結局、駅までパトカーで運んでもらい、乗り捨てられていた菜切のタクシーで持田を追いかけていくことになった。
小田切の喫茶店に向かう間、晴比古たちの話を聞きながら、菜切は無言だった。
「でも、脅されるようなことなんて。
持田さんは、ただ、藤堂さんを追いかけてきただけでしょう?」
と幕田が言う。
「例えば、藤堂があの廃村に潜んでいたことは、一部の人しか知らないことだが、それを広めると脅したとか。
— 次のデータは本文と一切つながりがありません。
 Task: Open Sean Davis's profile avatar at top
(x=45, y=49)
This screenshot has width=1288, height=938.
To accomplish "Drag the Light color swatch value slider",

それか、持田があの仏像を持って逃げたのを知って脅したとか。
或いは、持って逃げるのに協力したのかもしれない。
宿のおばちゃんが持田と支配人はなにかあると言ってたけど。
持田は藤堂が好きだったんだろ?
だったら、古田は持田を脅して、関係を強要してたんじゃないのか?」
「悪い奴ですね、古田支配人って。
殺しちゃっていいんじゃないですか?」
おい、警察、と幕田の言葉に思う。
悪い奴か、と晴比古は呟き、言った。
「定行じいさんのところにあった仏像をまた移動したのは、古田なんじゃないかな?」
「何故です?」
「持田は藤堂が殺されないよう、仏像を持って逃げた。
だが、古田にとっては、まだ持田が思いを残している藤堂が邪魔だった。
だから、小田切さんに殺させるために、あの仏像群から仏像を持って逃げて、元に戻そうとしてた。
それが持田にバレて、ガツンと」
鏡越しにチラと見えた菜切は口許をきつく結んでいた。
「まあ、要するに、自らの手を汚さずに恋敵を葬ろうとしたんじゃないか?
いい手だよな」
と言うと、横の志貴が、
「……へえ」
と冷ややかにこちらを見て言う。
いや、俺が常日頃から、恋敵を始末したいと思ってるわけじゃないぞ、と弁明したくなった。
「菜切~、まだか?」
と話を誤魔化すように言う。
「ナビに寄ると、その先なんですが」
「ナビですか」
と幕田が呟く。
「大丈夫ですか?
ナビの言う通りに進んで。
崖から落ちそうになって、ナビが、
『あとちょっとだったのに……』とか言いませんか?」
お前は妙な番組の見過ぎだ……。
崖ねえだろ、と思っていると、
「でも、ナビ信じてとんでもないとこに行くときありますよ」
と志貴が言ってくる。
「更新されてなくて、ナビで見ると、海の中走ってるときもありますしね」
そんなしょうもない話をしていたら、菜切が、あっ、と声を上げた。
「古田支配人ですっ」
「あっ、さっきの服の人ですっ」
と幕田も前方を指差す。
古田に弾き飛ばされた幕田は、今の彼の服装をよく記憶しているようだ。
「あそこ、小田切さんの店ですよ」
と言い、菜切は急いだが、もう古田は開いていた入り口から入っていってしまったようだった。
「私が殺してさしあげますよ。
貴女が先程話してらっしゃった『その男』」
そう小田切は持田に言ってきた。
先程、小田切が告白を始める前に、持田は古田に脅されていた話をしていたのだ。
俯き黙る持田を窺うように小田切は見ている。
せっかく淹れてもらった珈琲が冷め始めていた。
「私は――」
と言いかけたとき、ドアベルを跳ね上げるくらいの勢いで喫茶店のドアが開いた。
古田が飛び込んでくる。
はっ、と持田は立ち上がった。
「紗江っ。
大丈夫かっ!?」
息を切らして駆け込んできた古田は、藤堂の服を着ていた。
若い藤堂の服は似合っておらず、サイズも小さいようだった。
だから、急いで服を着て駆けつけた感じがして、余計に慌てふためいて来たように見えてしまう。
「なんで、大丈夫かなんて……」
そう呟き、紗江はもう一度、スツールに腰を落とした。
そのまま顔を覆う。
指と指の隙間を温かいものが伝い落ちていき、どうやら自分は泣いているようだと気づく。
カランコロンと今度は柔らかい音がして、顔を上げると、阿伽陀晴比古たちと、そして、菜切が立っていた。
菜切は少し寂しそうにこちらを見ていた。